We were lucky to have Showrunner Larry Raskin join us for a lunchtime Q&A this week! Larry’s credits include Executive Producer of Reboot: The Guardian Code, Series Producer for Yukon Gold, and Director/Story Editor for Ice Pilots NWT.
On ReBoot, you hired writers who didn’t necessarily have experience writing for animation or for kids. What were you looking for?
On that show, I had a nice balance of serialized drama writers and comedy writers, including in the kids’ space. I hadn’t worked with any of the writers before, but it worked out. The main criteria for me is always a sensibility match. Being in a room is intense and very constant. You need to be able to share a sensibility for shows with a specific theme and approach. It accelerates the process. I’m also open to a voice that, if not a sensibility match, is complimentary.
How did you get into writing for TV?
I never thought of doing anything else, which is foolish!

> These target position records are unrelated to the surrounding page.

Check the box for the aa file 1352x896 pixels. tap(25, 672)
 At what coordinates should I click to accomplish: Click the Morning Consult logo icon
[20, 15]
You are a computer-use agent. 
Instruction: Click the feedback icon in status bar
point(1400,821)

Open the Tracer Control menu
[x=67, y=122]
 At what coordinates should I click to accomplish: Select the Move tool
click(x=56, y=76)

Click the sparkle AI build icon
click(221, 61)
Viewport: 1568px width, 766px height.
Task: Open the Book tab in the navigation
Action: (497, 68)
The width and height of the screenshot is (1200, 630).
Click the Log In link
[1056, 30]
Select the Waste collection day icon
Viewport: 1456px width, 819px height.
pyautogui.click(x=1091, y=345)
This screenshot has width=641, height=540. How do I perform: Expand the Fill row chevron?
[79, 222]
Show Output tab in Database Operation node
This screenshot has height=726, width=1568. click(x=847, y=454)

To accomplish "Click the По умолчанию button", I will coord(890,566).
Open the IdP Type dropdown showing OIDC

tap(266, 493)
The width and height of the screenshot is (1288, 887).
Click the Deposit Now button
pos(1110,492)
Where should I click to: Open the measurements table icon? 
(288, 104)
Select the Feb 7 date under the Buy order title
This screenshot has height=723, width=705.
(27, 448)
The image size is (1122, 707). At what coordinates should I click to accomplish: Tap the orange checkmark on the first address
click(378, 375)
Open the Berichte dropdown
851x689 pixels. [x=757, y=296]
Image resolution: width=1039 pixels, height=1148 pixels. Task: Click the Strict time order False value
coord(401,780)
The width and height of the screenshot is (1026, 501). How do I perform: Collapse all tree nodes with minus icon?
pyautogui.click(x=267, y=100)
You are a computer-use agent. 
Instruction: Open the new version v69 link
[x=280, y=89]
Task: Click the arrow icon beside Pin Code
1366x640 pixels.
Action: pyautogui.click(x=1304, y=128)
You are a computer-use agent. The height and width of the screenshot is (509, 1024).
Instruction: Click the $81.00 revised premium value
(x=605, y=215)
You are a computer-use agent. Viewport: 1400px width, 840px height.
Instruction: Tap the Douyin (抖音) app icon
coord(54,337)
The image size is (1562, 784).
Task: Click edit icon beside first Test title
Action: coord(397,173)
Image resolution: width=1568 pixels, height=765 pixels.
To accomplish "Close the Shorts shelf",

I did an undergrad in communications at Concordia and took a lot of writing courses as electives. Then I started working in the industry in Montreal, getting entry-level jobs. I got work on a six-show co-production with an Ontario company and a Quebec company. I went from being the producer’s assistant, to being the story editor on set. It was a fully immersive experience, working with the writers, the cast, and with the directors. After that, my wife and I moved to Toronto. I got a job with Atlantis Films doing development and story editing. That’s when I got the opportunity to start producing series.
When I moved to BC, there were fewer opportunities for scripted television, so I moved into factual television. I did ten years of cool factual shows and then finally got back into scripted with Reboot: Guardian Code.
How is story shaped in factual TV, as opposed to scripted TV?
Factual TV uses similar storytelling skills but you’re working with what you have, as opposed to what you want. The story process works backwards. You aren’t preconceiving the story lines.
In the shows I did, we followed professionals doing their jobs. Ice pilots was set in Yellowknife, and Yukon Gold followed miners in the Yukon. Real people were doing real things. The way those shows are shaped is through discussion with the main subjects, (what are their goals, what is likely to happen,) and then being extremely nimble and responsive to what does happen. A story takes shape in the moment, often through circumstance that was not foreseen. Your crew and your story team are always trying to figure out the potential of a story, and what elements are needed to make it a great story. It happens in the moment, and then it happens again once you recover that footage, review, analyze, ask for pick-ups, and start to shape it in the story editing and writing phase. Often you use interviews to fill in gaps that you don’t have footage for, but also to provide an insight that makes it more personal. If you ever get the chance to work as a story editor in factual, it’s an amazing opportunity to hone your story muscles and your editing skills.
Do you have any advice when it comes to working with agents?
Look for an agent who gets you, and who you think would give you the extra leg up that you need. What they’re looking for is something that makes you different from everyone else on their roster. When you’re talking with agents, you need to know your brand.
Do you have any advice for writers new to being in a room?
Not contributing is dangerous because it raises the stakes to be brilliant when you finally do speak. That said, you don’t want to dominate. Like in acting, listening in a writers’ room is crucial. Like musicians, you need to understand what track is being played, and not throw in ideas for another track at that time. It’s like jazz riffing. All the instruments need to play together and support each other. Tune in to what is going on. What you bring, in terms of positive energy, will almost always be returned to you.
Do you have any advice for newer writers handing in drafts to their showrunner?
On your own projects, you have the luxury of continually changing your script until you feel it’s the best it can be. Writing for someone else’s show is really about servicing their needs and the show’s needs. It’s a different skillset. If the outline is strong, focus on delivering in terms of structure. That way, if you even get halfway there in terms of character and dialogue, you’re giving the story department something very useful to work with. If you deviate from the outline and come in with a bunch of new ideas, it could be brilliant but often there’s no time for that. Check in with your showrunner about your ideas, but I would say no showrunner wants big surprises when you hand in your draft.